Rapporto evidenzia criticità su oncologia e ambulanze
Il nuovo rapporto dell’Agenas sul sistema sanitario italiano colloca il pronto soccorso dell’ospedale di Perugia tra le strutture più efficienti a livello nazionale. La valutazione emerge dalla recente edizione del Sistema di monitoraggio delle performance di aziende sanitarie e ospedaliere, anticipata da testate nazionali e successivamente diffusa dall’Agenzia.
Il quadro generale restituisce l’immagine di un territorio in fase di recupero, ma con ospedali ancora segnati da difficoltà di accesso e da tempi di permanenza nei pronto soccorso lontani dagli standard di riferimento. Nonostante ciò, alcune realtà si distinguono per capacità organizzativa e rapidità di risposta: oltre a Perugia, figurano il San Carlo di Potenza e il Dulbecco di Catanzaro, segnalati come esempi di efficienza.

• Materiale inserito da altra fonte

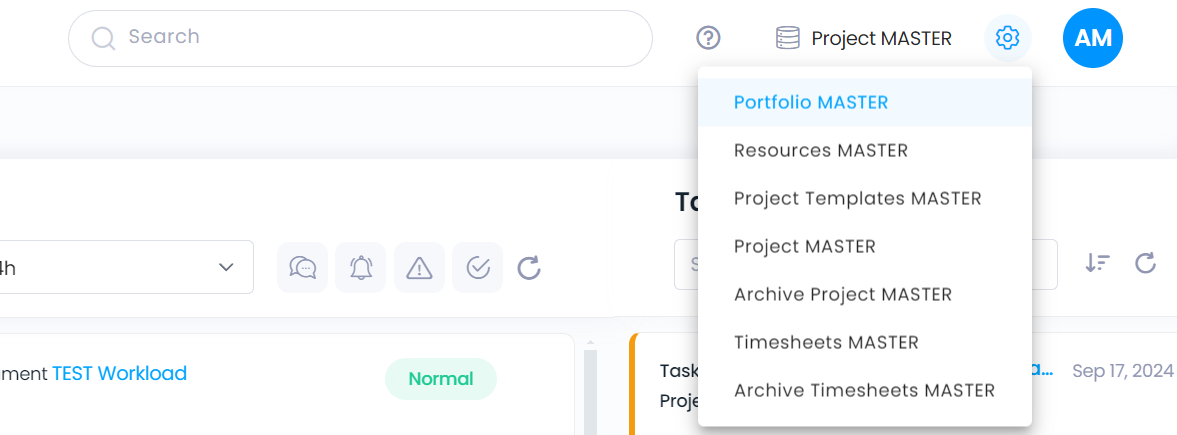This screenshot has height=435, width=1177.
Task: Toggle the checkmark circle filter icon
Action: (477, 267)
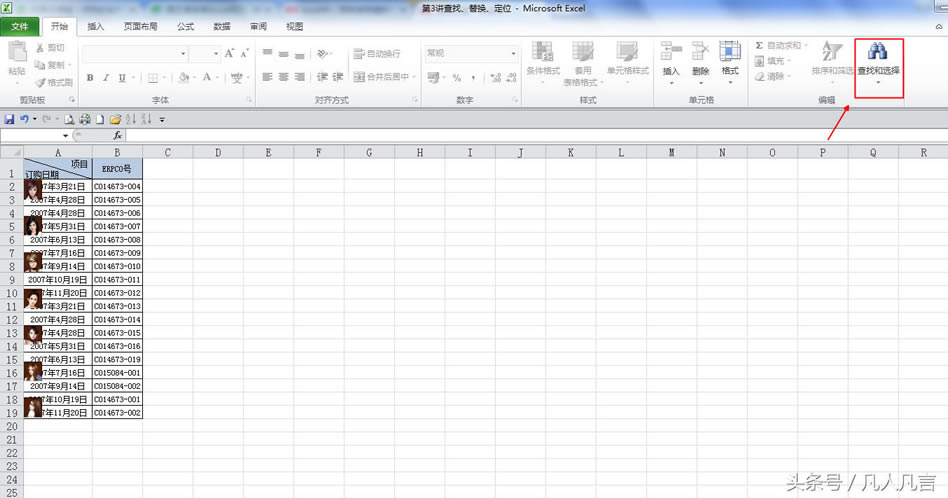Click the fx insert function icon
Viewport: 948px width, 498px height.
tap(117, 135)
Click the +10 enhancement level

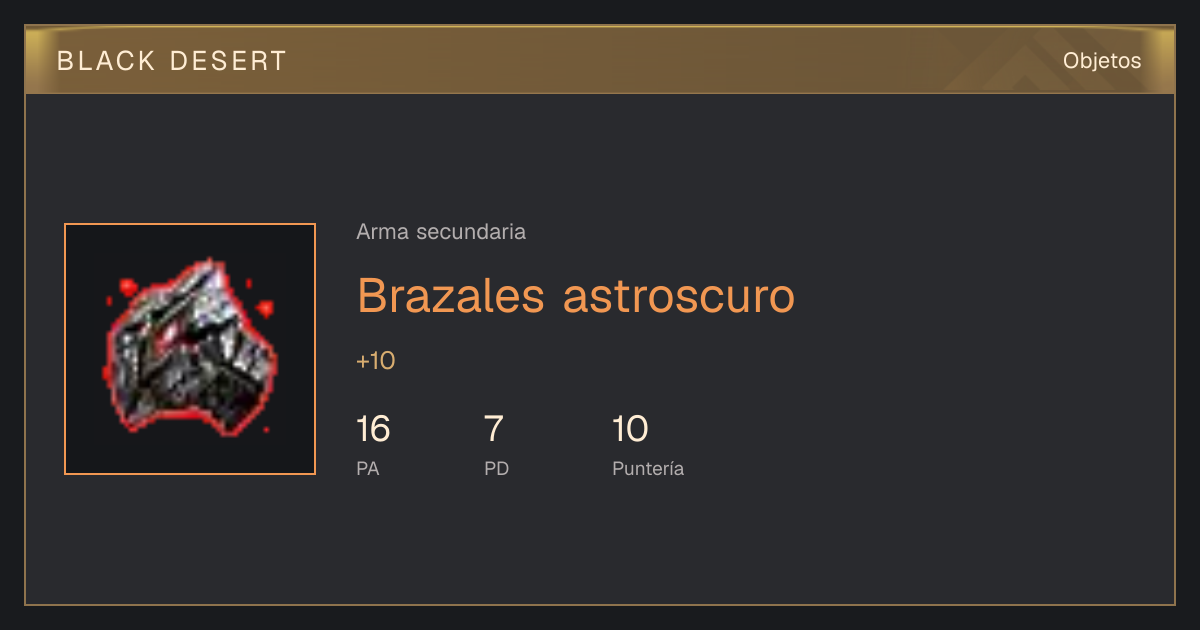point(376,361)
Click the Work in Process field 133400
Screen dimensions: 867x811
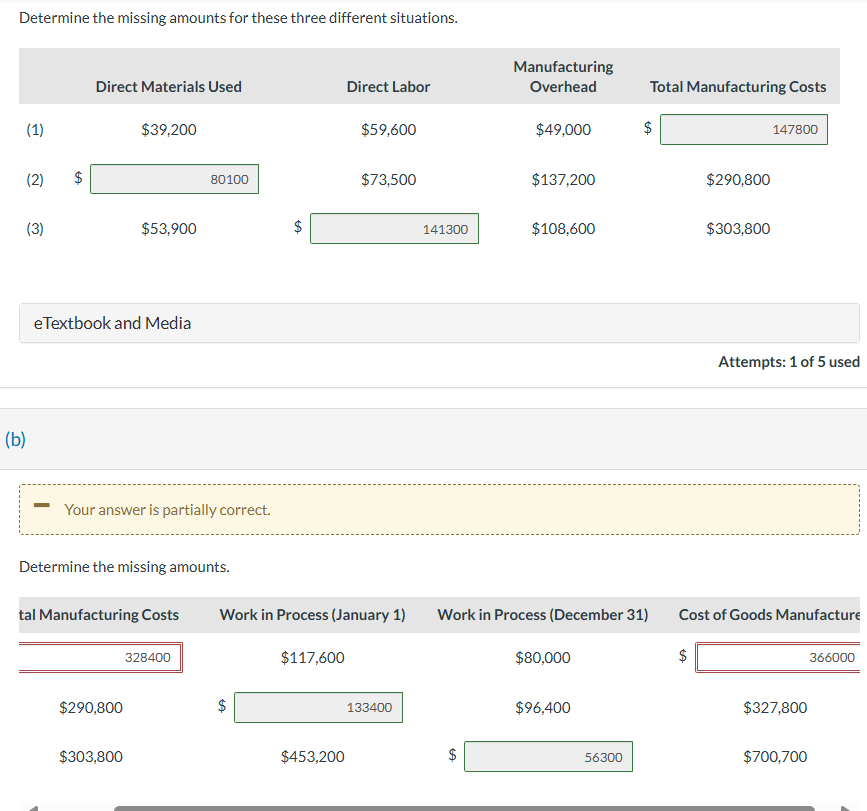(318, 707)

Accanto ai riconoscimenti, il rapporto evidenzia anche criticità. Perugia compare infatti tra le strutture con maggiori ritardi negli interventi oncologici alla mammella entro i 30 giorni, insieme al Brotzu di Cagliari. In questo ambito, le migliori performance sono registrate a Pisa, Modena e Verona, con valori superiori al 70%, mentre Perugia e Cagliari restano sotto la soglia del 20%.
Parallelamente, l’indagine Agenas fotografa la situazione dei servizi di emergenza territoriale. Su 110 aziende sanitarie, 41 superano i 20 minuti di attesa per l’arrivo di un’ambulanza, ben oltre il target nazionale fissato a 18 minuti. La situazione più critica riguarda la Asl di Vibo Valentia, con una media di 35 minuti, seguita da altre realtà calabresi che si attestano oltre la mezz’ora. Anche Oristano (26 minuti) e Messina (25) mostrano tempi elevati.

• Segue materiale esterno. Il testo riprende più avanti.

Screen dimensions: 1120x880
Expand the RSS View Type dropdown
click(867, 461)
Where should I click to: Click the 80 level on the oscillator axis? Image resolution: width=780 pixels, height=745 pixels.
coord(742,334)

In controtendenza, alcune aziende sanitarie si distinguono per efficienza: la Giuliano Isontina (Trieste e Gorizia) registra una media di 12 minuti, mentre Piacenza, Chiavari, Reggio Emilia, Parma e Genova si attestano sui 13 minuti.
Il rapporto Agenas, pur evidenziando segnali di miglioramento nel sistema sanitario, sottolinea la necessità di ridurre i tempi di accesso e di intervento, sia nei pronto soccorso sia nei servizi di emergenza territoriale, per garantire standard uniformi e risposte tempestive ai cittadini.